[Extracted records]
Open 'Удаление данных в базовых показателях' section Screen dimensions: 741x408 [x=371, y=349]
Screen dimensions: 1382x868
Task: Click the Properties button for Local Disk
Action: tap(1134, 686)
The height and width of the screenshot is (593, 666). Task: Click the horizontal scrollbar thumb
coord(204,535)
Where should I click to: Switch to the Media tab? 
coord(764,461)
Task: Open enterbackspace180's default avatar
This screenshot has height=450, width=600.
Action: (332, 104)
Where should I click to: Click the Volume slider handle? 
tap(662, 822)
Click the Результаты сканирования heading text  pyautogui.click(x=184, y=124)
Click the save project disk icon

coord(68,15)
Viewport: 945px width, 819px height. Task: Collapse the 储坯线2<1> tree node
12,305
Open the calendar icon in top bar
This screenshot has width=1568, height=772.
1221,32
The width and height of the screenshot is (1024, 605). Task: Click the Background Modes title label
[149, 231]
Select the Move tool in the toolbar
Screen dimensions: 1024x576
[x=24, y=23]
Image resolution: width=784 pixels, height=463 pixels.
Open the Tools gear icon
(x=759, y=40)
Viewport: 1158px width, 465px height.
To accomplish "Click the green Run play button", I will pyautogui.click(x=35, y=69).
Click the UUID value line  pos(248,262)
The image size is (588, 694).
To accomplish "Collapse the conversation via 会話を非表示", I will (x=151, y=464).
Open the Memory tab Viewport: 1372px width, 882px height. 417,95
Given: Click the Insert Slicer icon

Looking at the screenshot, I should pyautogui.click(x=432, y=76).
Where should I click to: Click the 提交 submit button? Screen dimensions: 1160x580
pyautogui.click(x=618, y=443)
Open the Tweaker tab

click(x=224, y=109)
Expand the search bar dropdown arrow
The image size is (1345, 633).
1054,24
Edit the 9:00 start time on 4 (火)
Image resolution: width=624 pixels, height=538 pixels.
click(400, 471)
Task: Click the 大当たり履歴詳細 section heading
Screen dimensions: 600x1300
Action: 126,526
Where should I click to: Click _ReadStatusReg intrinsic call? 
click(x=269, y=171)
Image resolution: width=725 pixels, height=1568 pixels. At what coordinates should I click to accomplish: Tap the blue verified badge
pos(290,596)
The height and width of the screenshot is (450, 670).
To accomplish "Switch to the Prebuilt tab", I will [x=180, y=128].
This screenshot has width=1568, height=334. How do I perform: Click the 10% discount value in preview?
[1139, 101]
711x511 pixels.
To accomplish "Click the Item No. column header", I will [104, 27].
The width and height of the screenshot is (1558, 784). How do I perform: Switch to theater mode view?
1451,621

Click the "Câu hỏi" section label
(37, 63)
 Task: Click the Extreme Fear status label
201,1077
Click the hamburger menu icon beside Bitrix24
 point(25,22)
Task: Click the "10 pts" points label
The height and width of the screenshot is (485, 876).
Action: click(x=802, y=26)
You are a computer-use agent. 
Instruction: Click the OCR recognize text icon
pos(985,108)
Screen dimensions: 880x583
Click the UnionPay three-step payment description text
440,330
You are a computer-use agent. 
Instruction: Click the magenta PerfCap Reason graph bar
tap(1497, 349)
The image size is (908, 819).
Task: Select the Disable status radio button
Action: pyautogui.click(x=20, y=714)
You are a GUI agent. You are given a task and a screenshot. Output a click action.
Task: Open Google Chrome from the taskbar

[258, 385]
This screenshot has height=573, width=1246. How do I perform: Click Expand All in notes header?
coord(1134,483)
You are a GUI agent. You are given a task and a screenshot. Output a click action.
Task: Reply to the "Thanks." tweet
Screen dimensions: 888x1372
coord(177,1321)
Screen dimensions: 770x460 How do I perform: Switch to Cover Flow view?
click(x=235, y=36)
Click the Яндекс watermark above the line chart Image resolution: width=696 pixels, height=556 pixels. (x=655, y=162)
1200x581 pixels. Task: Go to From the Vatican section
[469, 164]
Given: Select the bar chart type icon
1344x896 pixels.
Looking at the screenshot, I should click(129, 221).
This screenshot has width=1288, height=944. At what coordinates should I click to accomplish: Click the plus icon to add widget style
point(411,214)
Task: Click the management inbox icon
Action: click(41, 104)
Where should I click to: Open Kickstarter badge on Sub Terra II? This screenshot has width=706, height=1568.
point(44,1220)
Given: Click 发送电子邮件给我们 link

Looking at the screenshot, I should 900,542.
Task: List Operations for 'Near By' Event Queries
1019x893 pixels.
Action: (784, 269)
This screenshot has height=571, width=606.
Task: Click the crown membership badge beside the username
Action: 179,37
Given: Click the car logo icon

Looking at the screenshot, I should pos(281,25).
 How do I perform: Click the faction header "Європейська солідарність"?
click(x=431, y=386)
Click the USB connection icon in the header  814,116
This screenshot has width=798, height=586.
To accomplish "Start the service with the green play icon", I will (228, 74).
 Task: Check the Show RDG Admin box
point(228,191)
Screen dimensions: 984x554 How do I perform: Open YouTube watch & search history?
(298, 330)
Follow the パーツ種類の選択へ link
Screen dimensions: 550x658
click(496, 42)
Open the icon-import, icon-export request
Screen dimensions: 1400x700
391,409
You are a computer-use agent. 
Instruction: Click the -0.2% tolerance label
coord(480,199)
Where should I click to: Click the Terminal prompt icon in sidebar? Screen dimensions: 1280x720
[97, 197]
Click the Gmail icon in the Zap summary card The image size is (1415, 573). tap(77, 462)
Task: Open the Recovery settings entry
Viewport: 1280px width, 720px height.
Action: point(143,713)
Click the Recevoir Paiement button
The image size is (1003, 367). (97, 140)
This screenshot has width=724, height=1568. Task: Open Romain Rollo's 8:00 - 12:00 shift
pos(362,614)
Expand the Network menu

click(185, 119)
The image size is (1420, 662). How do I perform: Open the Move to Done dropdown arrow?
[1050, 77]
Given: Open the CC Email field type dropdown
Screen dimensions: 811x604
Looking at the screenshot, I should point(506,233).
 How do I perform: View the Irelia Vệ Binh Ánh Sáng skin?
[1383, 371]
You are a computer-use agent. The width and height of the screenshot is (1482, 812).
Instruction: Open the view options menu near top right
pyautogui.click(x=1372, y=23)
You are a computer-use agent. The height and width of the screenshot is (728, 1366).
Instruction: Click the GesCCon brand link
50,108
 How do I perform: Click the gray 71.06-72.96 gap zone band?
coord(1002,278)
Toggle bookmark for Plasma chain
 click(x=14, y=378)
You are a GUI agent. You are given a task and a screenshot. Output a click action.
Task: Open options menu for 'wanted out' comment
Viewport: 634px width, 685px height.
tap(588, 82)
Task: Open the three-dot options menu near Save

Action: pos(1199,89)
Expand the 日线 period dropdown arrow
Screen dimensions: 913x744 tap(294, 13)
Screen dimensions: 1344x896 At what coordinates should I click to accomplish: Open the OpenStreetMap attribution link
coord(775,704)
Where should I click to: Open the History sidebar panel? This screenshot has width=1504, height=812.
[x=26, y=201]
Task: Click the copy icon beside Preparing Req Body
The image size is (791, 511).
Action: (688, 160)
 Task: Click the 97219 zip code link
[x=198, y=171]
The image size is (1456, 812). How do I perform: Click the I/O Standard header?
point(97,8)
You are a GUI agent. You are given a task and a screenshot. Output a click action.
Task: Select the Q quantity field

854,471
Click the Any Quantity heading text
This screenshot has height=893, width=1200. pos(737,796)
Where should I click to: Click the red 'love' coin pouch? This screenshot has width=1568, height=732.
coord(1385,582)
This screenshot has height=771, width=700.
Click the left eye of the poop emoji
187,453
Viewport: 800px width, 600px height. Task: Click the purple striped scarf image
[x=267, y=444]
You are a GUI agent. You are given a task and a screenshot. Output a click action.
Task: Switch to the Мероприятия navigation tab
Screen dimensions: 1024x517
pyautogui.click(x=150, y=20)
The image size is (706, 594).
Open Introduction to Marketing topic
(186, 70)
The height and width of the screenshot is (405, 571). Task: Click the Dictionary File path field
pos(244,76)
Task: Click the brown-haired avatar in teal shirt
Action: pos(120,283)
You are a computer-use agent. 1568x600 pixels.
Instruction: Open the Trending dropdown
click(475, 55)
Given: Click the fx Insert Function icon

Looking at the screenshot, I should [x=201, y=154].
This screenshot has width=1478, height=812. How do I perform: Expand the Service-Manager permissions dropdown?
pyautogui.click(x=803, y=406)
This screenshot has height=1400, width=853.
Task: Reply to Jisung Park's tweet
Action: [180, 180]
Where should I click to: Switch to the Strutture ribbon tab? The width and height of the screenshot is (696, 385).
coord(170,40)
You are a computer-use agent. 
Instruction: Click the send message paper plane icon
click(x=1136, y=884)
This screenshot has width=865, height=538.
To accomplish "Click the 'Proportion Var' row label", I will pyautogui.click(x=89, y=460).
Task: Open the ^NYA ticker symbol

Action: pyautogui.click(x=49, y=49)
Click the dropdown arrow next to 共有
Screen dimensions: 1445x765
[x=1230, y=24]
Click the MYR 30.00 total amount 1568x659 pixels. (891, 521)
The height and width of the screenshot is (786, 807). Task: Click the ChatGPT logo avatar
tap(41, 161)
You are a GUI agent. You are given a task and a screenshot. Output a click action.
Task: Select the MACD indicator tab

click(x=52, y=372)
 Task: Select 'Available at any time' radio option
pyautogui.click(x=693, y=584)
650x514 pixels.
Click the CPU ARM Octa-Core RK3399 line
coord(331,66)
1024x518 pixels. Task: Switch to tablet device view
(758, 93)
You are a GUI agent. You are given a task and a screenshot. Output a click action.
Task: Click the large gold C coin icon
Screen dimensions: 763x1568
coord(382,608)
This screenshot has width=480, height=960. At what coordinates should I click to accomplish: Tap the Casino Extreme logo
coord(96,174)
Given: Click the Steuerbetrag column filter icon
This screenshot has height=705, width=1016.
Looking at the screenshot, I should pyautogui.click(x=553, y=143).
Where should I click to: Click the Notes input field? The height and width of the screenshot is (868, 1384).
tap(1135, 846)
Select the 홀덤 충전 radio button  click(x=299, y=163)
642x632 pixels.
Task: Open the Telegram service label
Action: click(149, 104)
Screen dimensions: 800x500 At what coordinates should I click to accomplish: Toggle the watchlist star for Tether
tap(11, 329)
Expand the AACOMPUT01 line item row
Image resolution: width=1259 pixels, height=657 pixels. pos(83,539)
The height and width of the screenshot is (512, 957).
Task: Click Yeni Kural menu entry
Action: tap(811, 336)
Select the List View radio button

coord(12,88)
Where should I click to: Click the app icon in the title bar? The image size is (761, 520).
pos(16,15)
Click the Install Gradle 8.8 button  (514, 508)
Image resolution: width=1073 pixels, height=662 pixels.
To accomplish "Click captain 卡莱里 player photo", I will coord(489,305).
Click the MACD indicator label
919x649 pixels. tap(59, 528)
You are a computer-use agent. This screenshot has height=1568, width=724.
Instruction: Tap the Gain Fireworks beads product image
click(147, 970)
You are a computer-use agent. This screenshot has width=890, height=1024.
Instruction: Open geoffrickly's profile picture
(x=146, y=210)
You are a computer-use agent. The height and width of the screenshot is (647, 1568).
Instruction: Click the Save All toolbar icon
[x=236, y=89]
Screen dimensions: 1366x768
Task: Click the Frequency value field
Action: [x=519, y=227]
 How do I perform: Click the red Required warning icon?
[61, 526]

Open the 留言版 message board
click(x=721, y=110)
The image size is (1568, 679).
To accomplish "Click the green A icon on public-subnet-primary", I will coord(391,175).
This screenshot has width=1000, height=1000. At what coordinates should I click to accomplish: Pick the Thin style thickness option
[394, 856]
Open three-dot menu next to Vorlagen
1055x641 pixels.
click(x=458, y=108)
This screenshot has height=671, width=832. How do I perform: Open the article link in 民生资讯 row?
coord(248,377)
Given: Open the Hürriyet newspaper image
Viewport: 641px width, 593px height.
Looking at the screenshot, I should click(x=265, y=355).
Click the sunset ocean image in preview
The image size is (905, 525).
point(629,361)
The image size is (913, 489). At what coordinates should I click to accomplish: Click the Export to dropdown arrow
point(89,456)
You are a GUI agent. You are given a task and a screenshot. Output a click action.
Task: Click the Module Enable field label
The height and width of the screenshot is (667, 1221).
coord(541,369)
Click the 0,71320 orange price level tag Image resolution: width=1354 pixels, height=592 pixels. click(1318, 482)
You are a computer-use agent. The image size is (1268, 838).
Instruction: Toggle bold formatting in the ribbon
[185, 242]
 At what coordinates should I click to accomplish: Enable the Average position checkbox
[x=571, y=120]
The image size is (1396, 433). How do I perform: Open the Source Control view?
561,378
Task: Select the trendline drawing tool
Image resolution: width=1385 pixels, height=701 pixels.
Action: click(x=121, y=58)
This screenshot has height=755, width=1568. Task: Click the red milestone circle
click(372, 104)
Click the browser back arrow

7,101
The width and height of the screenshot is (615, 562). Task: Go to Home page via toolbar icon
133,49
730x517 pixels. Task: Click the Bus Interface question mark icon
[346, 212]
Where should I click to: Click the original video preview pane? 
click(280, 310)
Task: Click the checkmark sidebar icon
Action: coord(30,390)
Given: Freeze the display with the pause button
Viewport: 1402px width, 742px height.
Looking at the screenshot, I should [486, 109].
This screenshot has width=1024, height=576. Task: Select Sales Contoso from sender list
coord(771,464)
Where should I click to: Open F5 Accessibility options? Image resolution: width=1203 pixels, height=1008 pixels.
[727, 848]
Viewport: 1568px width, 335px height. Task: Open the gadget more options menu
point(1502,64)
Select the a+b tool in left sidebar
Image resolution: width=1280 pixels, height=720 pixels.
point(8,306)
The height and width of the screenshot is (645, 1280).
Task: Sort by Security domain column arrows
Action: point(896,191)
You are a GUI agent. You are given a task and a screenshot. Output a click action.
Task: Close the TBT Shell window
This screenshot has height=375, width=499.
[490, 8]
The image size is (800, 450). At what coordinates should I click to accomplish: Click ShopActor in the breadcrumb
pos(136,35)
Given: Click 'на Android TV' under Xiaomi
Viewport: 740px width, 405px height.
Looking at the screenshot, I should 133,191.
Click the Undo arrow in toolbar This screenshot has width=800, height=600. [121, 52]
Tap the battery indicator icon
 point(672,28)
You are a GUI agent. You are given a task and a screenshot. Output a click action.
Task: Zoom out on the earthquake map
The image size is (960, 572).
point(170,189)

YOUR ASSIGNMENT:
Would you please repeat exactly the lines above, starting at the line with "Toggle bookmark for Plasma chain" and stopping at the line with "Task: Click the copy", both included?

ANSWER TO THE PROBLEM:
Toggle bookmark for Plasma chain
 click(x=14, y=378)
You are a GUI agent. You are given a task and a screenshot. Output a click action.
Task: Open options menu for 'wanted out' comment
Viewport: 634px width, 685px height.
tap(588, 82)
Task: Open the three-dot options menu near Save

Action: pos(1199,89)
Expand the 日线 period dropdown arrow
Screen dimensions: 913x744 tap(294, 13)
Screen dimensions: 1344x896 At what coordinates should I click to accomplish: Open the OpenStreetMap attribution link
coord(775,704)
Where should I click to: Open the History sidebar panel? This screenshot has width=1504, height=812.
[x=26, y=201]
Task: Click the copy icon beside Preparing Req Body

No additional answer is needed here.